Oct. 12 is Indigenous Peoples’ Day, which has replaced Columbus Day in 14 states, including Alaska, and the District of Columbia. The day is a celebration and acknowledgement of the nation’s Native populations, and it provides an opportunity to honor Indigenous communities and their resiliency in the face of colonization. Celebrations around Indigenous Peoples’ Day often include traditional foods, educational lectures, games, dances and songs.
Fittingly, Oct. 12 also marks the birthday of the late Peter Kalifornsky (Dena’ina Athabascan/Kenaitze), who was born in 1911 in Kalifornsky Village, Alaska. An original CIRI shareholder, Kalifornsky is best known as a writer and storyteller and the last Kenai Peninsula resident to speak the Dena’ina language. His is profiled in “Our Stories, Our Lives,” a publication of The CIRI Foundation, and was CIRI’s Shareholder of the Year in 1990. Kalifornsky won many awards during his lifetime, including Distinguished Humanist from the Alaska Humanities Forum in 1987 and Citizen of the Year from the Alaska Federation of Natives in 1990. His collected works, published in 1991, received a Book of the Year award from the Before Columbus Foundation. Audio recordings of Kalifornsky speaking the Dena’ina language are available on the Kenai Peninsula College website at web.kpc.alaska.edu/denaina.

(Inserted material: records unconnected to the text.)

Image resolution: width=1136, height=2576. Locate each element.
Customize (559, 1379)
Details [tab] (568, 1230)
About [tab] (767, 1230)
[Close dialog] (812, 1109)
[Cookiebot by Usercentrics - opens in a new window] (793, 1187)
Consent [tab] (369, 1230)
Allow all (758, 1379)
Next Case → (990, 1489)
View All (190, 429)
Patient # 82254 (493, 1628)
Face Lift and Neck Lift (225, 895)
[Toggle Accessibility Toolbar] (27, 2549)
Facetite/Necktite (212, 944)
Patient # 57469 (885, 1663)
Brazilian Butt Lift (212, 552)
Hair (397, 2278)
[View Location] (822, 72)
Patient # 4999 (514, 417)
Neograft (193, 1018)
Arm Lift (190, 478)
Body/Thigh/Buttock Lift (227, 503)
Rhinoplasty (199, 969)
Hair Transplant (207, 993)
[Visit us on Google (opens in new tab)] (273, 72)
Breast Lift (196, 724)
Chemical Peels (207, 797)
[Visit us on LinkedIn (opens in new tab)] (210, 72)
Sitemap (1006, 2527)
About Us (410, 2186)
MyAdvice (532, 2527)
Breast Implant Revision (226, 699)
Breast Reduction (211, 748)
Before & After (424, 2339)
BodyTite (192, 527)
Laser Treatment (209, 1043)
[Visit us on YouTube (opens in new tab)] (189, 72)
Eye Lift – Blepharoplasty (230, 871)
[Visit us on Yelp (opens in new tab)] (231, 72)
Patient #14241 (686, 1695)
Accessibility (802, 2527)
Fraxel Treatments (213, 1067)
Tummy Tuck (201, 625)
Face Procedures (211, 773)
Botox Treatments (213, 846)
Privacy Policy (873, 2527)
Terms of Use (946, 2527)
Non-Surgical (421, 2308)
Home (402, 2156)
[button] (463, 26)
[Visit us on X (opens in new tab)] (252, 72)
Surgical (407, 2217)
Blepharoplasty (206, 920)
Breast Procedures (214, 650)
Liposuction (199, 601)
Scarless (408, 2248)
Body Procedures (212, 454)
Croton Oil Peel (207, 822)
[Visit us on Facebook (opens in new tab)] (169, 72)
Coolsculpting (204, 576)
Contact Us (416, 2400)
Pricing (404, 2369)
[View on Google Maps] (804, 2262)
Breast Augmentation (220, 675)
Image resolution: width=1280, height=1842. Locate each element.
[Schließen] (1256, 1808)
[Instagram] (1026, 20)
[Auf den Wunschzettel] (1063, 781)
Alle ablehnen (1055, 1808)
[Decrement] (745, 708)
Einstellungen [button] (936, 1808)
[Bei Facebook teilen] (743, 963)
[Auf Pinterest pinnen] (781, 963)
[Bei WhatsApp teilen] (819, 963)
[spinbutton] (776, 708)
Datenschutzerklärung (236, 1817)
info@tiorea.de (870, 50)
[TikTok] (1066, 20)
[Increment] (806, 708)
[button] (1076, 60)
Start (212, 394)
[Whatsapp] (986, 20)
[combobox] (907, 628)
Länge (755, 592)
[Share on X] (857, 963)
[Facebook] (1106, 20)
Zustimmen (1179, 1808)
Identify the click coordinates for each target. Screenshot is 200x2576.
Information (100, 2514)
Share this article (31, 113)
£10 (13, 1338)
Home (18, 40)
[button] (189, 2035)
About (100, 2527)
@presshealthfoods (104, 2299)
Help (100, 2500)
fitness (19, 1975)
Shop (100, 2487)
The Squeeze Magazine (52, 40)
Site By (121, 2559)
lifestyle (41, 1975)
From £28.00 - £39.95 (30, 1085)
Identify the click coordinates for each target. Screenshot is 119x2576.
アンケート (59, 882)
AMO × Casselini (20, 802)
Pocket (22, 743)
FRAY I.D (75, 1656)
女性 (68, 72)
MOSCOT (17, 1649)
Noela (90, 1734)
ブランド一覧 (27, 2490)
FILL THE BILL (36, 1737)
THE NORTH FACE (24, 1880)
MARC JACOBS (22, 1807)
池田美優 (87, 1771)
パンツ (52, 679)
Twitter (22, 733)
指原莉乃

Oct. 18 marks the anniversary of the first statewide Alaska Federation of Natives (AFN) Convention, which was held in 1966 in Anchorage. A major turning point that aided the formation of AFN was the assistance of the Chief of Tyonek village, Albert Kaloa Jr. Tyonek had recently been awarded $13 million dollars from oil leases on its reserve, and the village provided most of the financing for the first AFN meeting. The annual Convention, which now alternates between Anchorage and Fairbanks, Alaska, serves as the principal forum and voice for the Alaska Native community in addressing critical issues of public policy and government. The first Convention consisted of over 250 Alaska Native peoples representing 17 organizations. AFN’s membership now includes 175 federally recognized tribes, 155 village corporations, 11 regional corporations, including CIRI, and 12 regional nonprofit and tribal consortiums. Its annual Convention attracts thousands of attendees from across Alaska and the nation.
Alaska Day, which signifies the 1867 formal transfer of Alaska from Russia to the U.S., is also celebrated Oct. 18. It is an official state holiday in Alaska, meaning schools and many businesses are closed. The Southeast Alaska city of Sitka celebrates Alaska Day in a big way, with a three-day festival that typically includes a costume ball, dance and other performances, a mayoral proclamation, parade and tea at the Sitka Pioneer Home.